《前へ 戻る TEXT表示 登場人物紹介へ オリジナル用語集へ 次へ》

 有らん限りの声を張り上げて。狩人達は皆、闇夜に刃の煌きを掲げて走る。爆炎の残滓が燻る、老山龍へと向かって。さながらその姿は、巨象へ群がる蟻の如く。ギルドナイトの声に士気も高く、誰もが全速力で古龍の懐へ飛び込んでいった。
 だが、距離が近付くにしたがい、その巨躯はますます大きく圧し掛かって。

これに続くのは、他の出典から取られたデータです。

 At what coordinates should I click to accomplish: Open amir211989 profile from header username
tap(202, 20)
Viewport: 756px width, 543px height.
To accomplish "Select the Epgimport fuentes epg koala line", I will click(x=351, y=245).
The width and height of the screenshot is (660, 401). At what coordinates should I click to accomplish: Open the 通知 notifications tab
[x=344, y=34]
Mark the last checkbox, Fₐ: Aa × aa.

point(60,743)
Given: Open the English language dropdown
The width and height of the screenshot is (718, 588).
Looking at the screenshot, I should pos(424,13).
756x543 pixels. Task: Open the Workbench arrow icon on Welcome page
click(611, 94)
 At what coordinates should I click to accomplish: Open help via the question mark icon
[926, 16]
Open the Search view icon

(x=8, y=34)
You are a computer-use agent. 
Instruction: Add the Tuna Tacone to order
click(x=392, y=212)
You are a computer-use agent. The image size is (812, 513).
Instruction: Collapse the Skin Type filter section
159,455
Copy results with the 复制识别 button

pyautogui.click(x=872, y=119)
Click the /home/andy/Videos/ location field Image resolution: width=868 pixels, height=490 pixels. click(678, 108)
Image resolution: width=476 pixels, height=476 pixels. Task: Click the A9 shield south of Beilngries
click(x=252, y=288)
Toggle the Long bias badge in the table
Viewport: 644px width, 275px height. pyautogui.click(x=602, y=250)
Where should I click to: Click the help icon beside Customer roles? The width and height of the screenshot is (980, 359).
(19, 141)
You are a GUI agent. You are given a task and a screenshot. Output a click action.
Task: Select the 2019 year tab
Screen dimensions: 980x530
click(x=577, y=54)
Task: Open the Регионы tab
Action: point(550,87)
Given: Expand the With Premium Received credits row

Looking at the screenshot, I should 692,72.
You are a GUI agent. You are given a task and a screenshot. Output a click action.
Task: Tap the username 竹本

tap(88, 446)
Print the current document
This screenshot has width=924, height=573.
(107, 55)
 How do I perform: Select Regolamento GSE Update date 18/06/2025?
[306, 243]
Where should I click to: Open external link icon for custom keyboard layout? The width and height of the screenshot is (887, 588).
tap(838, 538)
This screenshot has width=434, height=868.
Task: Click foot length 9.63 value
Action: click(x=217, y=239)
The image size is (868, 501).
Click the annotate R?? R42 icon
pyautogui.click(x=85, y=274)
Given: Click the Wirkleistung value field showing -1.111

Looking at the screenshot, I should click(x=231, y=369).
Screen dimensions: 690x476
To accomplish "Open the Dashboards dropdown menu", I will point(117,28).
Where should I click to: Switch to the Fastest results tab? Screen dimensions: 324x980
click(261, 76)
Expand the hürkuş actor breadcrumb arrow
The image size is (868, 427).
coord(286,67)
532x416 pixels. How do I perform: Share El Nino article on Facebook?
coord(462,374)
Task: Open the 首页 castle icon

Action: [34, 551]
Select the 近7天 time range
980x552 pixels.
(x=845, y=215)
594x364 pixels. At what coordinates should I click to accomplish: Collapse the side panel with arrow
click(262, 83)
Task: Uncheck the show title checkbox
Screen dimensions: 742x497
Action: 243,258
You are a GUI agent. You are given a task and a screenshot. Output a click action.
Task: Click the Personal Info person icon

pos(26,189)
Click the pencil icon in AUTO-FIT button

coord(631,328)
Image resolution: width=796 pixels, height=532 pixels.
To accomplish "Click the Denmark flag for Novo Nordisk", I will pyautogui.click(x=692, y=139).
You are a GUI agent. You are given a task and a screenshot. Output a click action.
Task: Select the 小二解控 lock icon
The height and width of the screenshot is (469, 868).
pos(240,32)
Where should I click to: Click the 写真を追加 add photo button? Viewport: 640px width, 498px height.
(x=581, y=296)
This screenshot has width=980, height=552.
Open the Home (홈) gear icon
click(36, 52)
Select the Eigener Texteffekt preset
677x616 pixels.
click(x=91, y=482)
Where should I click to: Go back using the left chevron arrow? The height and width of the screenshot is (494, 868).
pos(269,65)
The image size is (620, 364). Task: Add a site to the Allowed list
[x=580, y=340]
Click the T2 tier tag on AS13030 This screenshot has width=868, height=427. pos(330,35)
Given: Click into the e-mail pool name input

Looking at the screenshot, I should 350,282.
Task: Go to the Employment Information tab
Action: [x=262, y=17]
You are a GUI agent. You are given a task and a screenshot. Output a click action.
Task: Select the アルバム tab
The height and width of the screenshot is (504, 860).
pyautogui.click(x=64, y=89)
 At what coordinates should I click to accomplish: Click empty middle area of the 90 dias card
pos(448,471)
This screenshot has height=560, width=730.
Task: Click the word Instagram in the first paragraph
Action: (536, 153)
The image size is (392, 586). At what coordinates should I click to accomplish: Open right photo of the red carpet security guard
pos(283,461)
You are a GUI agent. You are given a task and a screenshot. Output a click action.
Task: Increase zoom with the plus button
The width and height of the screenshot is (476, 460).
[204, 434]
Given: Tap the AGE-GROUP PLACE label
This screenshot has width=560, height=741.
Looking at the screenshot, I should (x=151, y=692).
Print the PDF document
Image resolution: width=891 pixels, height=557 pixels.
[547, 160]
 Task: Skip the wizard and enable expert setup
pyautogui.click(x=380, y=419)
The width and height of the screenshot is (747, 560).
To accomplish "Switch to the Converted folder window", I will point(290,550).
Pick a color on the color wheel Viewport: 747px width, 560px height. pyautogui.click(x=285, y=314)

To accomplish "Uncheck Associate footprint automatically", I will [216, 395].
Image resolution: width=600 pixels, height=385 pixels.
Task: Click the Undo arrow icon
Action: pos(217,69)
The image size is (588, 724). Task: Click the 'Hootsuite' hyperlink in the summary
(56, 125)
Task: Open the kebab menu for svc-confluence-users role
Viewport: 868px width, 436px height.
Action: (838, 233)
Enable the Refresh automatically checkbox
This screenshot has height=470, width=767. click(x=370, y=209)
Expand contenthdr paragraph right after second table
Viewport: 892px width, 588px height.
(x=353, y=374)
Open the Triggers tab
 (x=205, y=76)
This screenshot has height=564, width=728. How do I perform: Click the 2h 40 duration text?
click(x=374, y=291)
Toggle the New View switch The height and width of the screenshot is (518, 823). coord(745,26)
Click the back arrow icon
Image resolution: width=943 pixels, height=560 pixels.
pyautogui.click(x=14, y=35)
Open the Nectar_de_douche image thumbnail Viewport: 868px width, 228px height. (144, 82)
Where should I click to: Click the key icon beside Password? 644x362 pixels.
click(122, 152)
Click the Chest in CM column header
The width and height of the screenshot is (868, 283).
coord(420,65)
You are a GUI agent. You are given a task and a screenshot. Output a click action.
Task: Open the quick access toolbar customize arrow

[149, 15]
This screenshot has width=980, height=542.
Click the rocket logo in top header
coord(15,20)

ただ歩く、それだけで災害となって人間を襲った。首を反らし見上げても、闇夜にその全容は把握できず。まるで足元の虫ケラなど気にも留めぬ様子で、我が物顔に谷間を進む。踏みしめる大地は軋んで激震に揺れ、舞い上がる風圧は容易くハンター達を吹き飛ばした。それでも果敢に挑む者も居れば…やはり足の竦む者も。徐々に駆ける速力を弱めながら、一人の少年が立ち止まった。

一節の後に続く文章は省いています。